Eve y répond par des cris de désespoir doublés par des sonorités glissantes, déchirantes, pour déboucher sur un « Hélas ! et quand sera-ce ? Hélas ! » Arrivés « Sur Terre », nous pénétrons dans la vie du couple de Joseph et Notre-Dame où le jeune fiancé rappelle à son amour le devoir de la prière, une scène d'intimité, ébranlée par l'irruption de l'ange Gabriel pour son ‘Annonciation faite à Marie', sur quoi la vierge répond humblement, en voix solo, sur une série de 12 sons pure, avançant par intervalles serrées, avec retenue :

La visite auprès de sa cousine Elisabeth, enceinte elle aussi par miracle divin, culmine dans un moment d'extase où Marie (Notre-Dame) chante un très beau Magnificat : « Mon âme magnifie Dieu, et mon esperit se réjoye… » sur des mélismes jubilatoires dans les aiguës, accompagnés des fioritures de la flûte.

La descente « Aux Enfers » nous parachute dans une nuit de Walpurgis où Satan et ses co-diables s'entre-déchirent dans leurs rivalités, des débats de cris et de discours grinçants accompagnés de bruitage – des minutes de relaxe pour le public.

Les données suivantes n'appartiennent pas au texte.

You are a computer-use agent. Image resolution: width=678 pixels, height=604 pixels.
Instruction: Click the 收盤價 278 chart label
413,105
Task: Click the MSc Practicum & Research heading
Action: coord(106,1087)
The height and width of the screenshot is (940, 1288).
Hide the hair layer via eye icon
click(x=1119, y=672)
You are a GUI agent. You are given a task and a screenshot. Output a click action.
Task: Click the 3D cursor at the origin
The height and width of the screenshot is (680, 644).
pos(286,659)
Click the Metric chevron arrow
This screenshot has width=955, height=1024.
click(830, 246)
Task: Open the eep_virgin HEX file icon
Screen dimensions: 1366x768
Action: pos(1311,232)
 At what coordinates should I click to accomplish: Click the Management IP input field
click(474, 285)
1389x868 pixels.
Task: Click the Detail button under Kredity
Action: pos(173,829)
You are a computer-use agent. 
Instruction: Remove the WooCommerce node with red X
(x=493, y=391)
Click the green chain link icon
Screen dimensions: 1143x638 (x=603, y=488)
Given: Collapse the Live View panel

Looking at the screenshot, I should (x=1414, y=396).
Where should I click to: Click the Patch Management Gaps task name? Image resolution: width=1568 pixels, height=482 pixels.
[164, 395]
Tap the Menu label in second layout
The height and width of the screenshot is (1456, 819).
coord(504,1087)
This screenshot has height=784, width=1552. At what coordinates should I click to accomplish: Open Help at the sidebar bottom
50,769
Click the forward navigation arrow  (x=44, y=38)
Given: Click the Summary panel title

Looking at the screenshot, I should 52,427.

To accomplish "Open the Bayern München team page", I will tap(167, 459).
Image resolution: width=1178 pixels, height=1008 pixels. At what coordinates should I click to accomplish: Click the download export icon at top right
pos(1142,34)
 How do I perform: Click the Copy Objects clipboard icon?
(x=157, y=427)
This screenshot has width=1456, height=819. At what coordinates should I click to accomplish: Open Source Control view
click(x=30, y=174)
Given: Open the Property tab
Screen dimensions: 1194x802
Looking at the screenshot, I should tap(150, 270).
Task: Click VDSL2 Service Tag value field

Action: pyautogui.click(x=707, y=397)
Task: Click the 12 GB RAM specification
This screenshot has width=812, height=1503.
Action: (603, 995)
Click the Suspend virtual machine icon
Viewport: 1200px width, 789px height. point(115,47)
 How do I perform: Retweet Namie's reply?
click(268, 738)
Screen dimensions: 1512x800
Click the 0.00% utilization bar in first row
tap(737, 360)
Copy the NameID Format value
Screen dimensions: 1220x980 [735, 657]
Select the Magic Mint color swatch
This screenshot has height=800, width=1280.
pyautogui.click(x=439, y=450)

« En Bethlehem » : Au moment de l'accouchement Marie est prise d'une angoisse, mais voilà que l'approche des anges couvre la scène d'une harmonie céleste par les sons graduellement descendants et leur chant biblique  « Et incarnatus est (…) et homo factus est », une ligne mélodique qui rappelle le chant grégorien, soutenu un halo d'accords majeurs en pianissimo dans les graves, issus des sonorités du premier baroque vénitien. Et Marie de reprendre son Magnificat sur les paroles « Hautement fus en mon cœur confortée… », un air initié sur la cellule mélodique déjà rencontrée avant et portée par les accords majeurs enchaînés en douceur :

Les bergers préparent cependant leur dispositif contre les loups, avant de monter la fête sur une musique champêtre, une ronde à la structure de la Renaissance : mélodie binaire, fortement rythmée et prédominance du tambour. Descendu du ciel, l'ange Gabriel vient leur annoncer l'événement, un récitatif linéaire, très solennel. Ainsi les deux chœurs seront saisis d'une jubilation sur un Hosanna chanté sur des mélismes décalés par le petit chœur et, en parallèle, des accords majeurs au crescendo et enchaînés de manière pathétique (voir Richard Strauss) par le grand chœur. Les bergers sont à peine arrivés devant la crèche que le compositeur vient leur attribuer le cantique d'adoration « En simplesse de savoir / Tu es le roi de tout le monde », un chant rudimentaire aux brefs passages calqués sur les premiers modèles à deux voix du chant grégorien (Les tropes ou l'organum) où la mélodie (le cantus firmus) est doublé par la quinte ou la quarte parallèle :

Avant l'arrivée des trois Mages, le texte fait intervenir le prophète Siméon avec sa lamentation « O vieillesse, état de rudesse… », un cantique lugubre soutenu par les registres graves (accords mineurs et cantilène languissante du basson) qui rappelle à Dieu sa promesse de la venue du Messie. D'autre part, lors de « La Présentation au Temple » Siméon vient exprimer sa gratitude, son vœu est exaucé : « O Sire, laisse désormais ton servant reposer en paix, car mes yeux ont vu ton salut… » – une déclamation linéaire, accompagnée d'accords majeurs retenus en douceur, non sans annoncer à Jésus son futur martyre : « O, cher enfant, com dure voie tu auras encore à passer ! », ceci sur un point d'orgue au pianissimo, mystérieux et angoissant.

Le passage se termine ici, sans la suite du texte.